E.l.f. continues to see success online and with retail partners, he said, and has already put out some of its holiday offerings.
That call is related to supply chain disruptions, which have caused E.l.f. transportation issues. Amin said the company saw the “container imbalance” five to six months ago, and switched plans to make sure key products would be in stock.
“We made some tough choices early on. We decided to take up our inventory levels just to make sure we had enough inventory here knowing that it would be longer lead in terms of getting inventory in. We canceled the main part of our holiday program, really prioritizing that container space for our core business,” Amin said. “We proactively talked to our customers about doing that, and a few months later every single one of them said, ‘Oh my god, you guys are so far ahead of everyone else. No one’s able to get us their holiday collections,’” Amin said.
“Even with all the supply chain disruptions, I would say [we’ve] been able to keep in-stock levels with our key customers around 95 percent,” he added.
E.l.f. has also diversified its supply chain, and added new suppliers in Thailand and Taiwan, Amin said. The company canceled plans to open a manufacturing facility in California. “As we came out of the restrictions opening up, the business case of it didn’t really pan out,” Amin said. “We’re still interested in diversification of our supply chain.”

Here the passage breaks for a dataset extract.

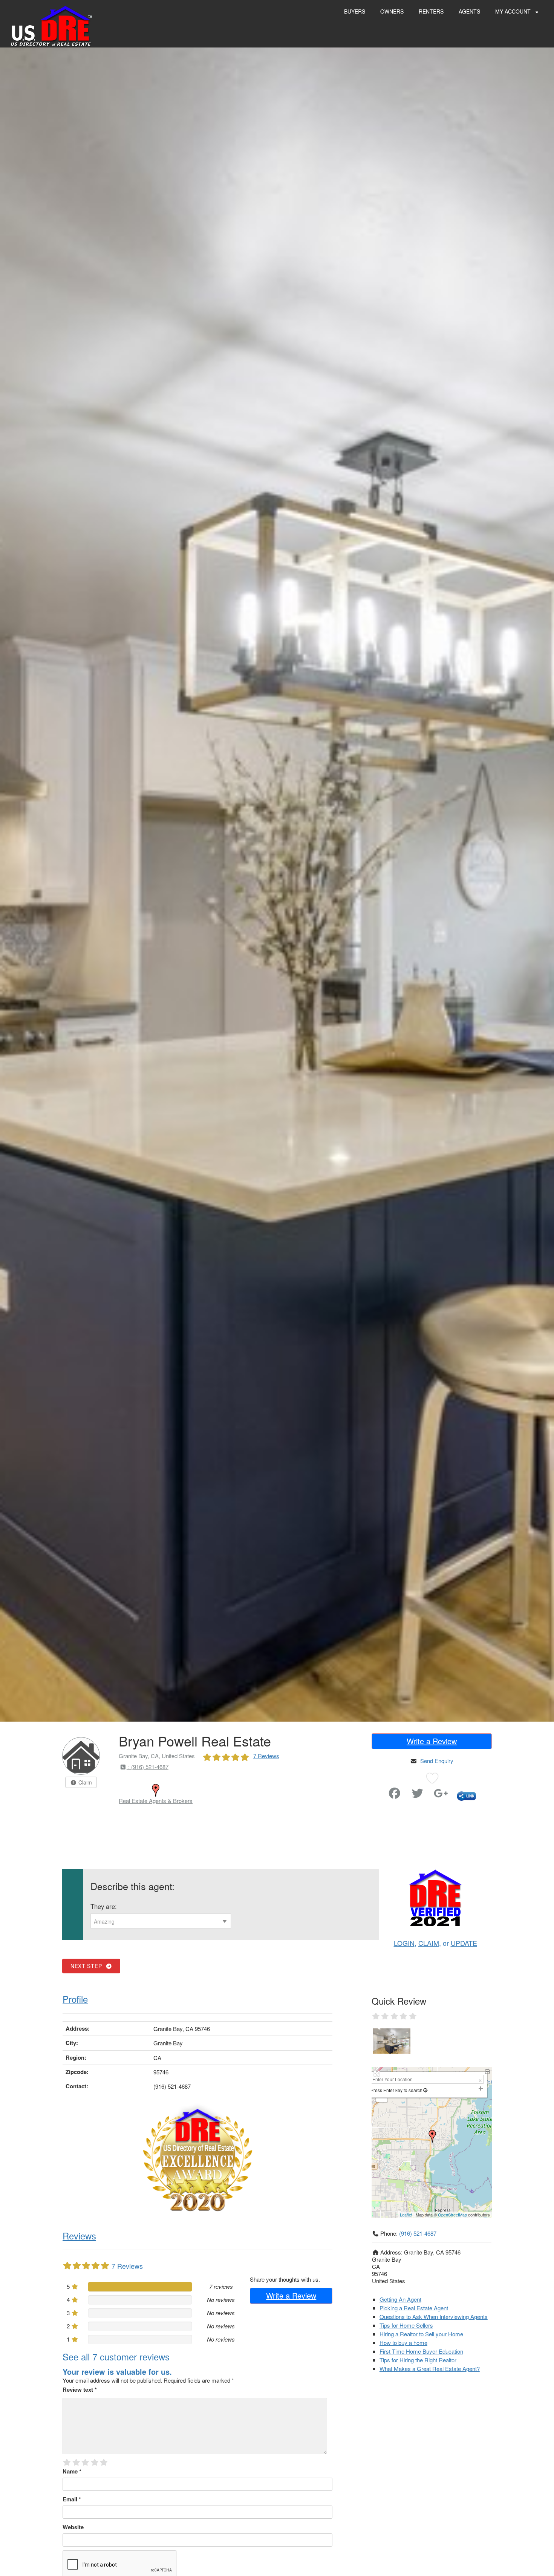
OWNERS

Many other businesses — including Procter & Gamble and the Estée Lauder Cos. — have increased prices due to higher supply chain costs, but Amin said E.l.f. has not raised them yet. “We priced earlier this year on a subset of our skus — we took a pretty big price increase internationally, that’s done really well,” Amin said. “Imbalances tend to balance…the cost per container is way higher than it was last year. We’re not seeing it continue to rise, we’re seeing it start to moderate a bit.”